__Document text__.

╭──

# Miter-saw stand



## 2creeks (Aug 16, 2008)

I have a Ridgid 12" sliding miter saw and a was looking at the Ryobi stand but the manufactures website says this stand is not for sliding miter saws. Has any one put a 12" sliding saw on this stand and what other stands can handle a saw this big?


----------



## Quiglag (Mar 21, 2008)

I think I have seen people use sliders with that stand on the job, you just need to make sure its weight is centered. 
I have the Bosch T3B and love it. I have used it with the Ridgid slider, and DeWalt slider. I got it on sale for $160. The same store had it on sale again for $99 during a Bosch Xtream Impact Event.


----------



## 2creeks (Aug 16, 2008)

*Thanks for the reply*

I am looking at both the Ryobi and the Trojan system. The Fine Home building web site has a video on these stands and the liked all of them but favored the trojan system. I think tomarrow I will try and take a look at both of these stands. The Bosch stand looks good but I am trying to keep the cost under or close to $100.00 if possible.


----------



## Quiglag (Mar 21, 2008)

There is a guy on the job I am on, using the Ryobi stand for his Milwaukee 12" slider. The Milwaukee is not a small saw, so it looks like you will be able to use it. :thumbsup:


----------



## TheMiterCut (Sep 2, 2008)

You can probably build your own stand pretty easily that will be just the right size and strength for it out of wood or steel. You can even use your miter saw to make all the cuts for it :thumbup:


----------



## aggreX (Aug 15, 2008)

╰──

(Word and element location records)

╭──

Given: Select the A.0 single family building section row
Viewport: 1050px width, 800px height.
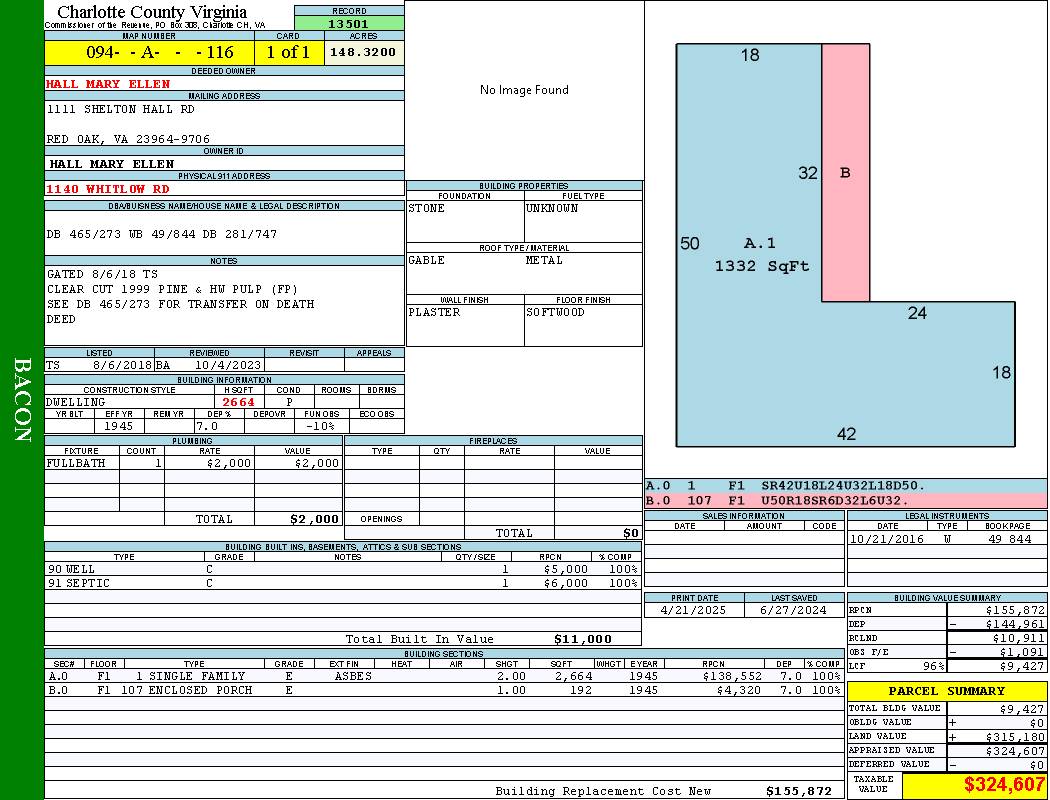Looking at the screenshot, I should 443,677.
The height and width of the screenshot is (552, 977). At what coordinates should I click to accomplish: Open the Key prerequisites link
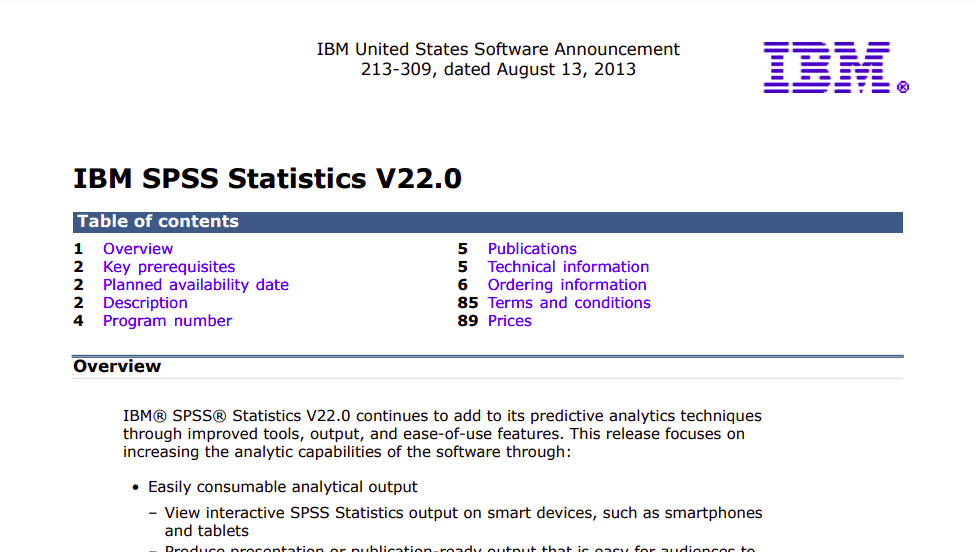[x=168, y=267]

╰──

__Required actions__.
a - Answer these questions about the miter-saw stand thread, one answer per line, marked the same way:
(i) What saw does 2creeks own?
(ii) What price did Quiglag pay for the Bosch T3B?
(iii) Which saw is the worker on Quiglag's job using with the Ryobi stand?
b - Please carry on the miter-saw stand thread from the point where it stops.

__Task answers__.
a -
(i) A Ridgid 12" sliding miter saw.
(ii) $160.
(iii) A Milwaukee 12" slider.

b -
2creeks said:


> I have a Ridgid 12" sliding miter saw and a was looking at the Ryobi stand but the manufactures website says this stand is not for sliding miter saws. Has any one put a 12" sliding saw on this stand and what other stands can handle a saw this big?


Most sliding miter saws are very heavy and I would recommend looking at the Ridgid AC9944 or Delta miter 36-136 saw stands that are more stable and heavy duty. The sliding action plus heavy lumber may create stability problems with the Ryobi. The advantage of the Ryobi is lighter weight but the wheels on the Ridgid/Delta help move the sliding miter saw over various terrain. These stands are heavier but they fold up to save space if needed. My Makita slider is currently on a Bosch TS2000 tablesaw stand and it has been extremely stable and mobile. Hope this helps
Ridgid $179
Delta $169
Bosch $149 (amazon)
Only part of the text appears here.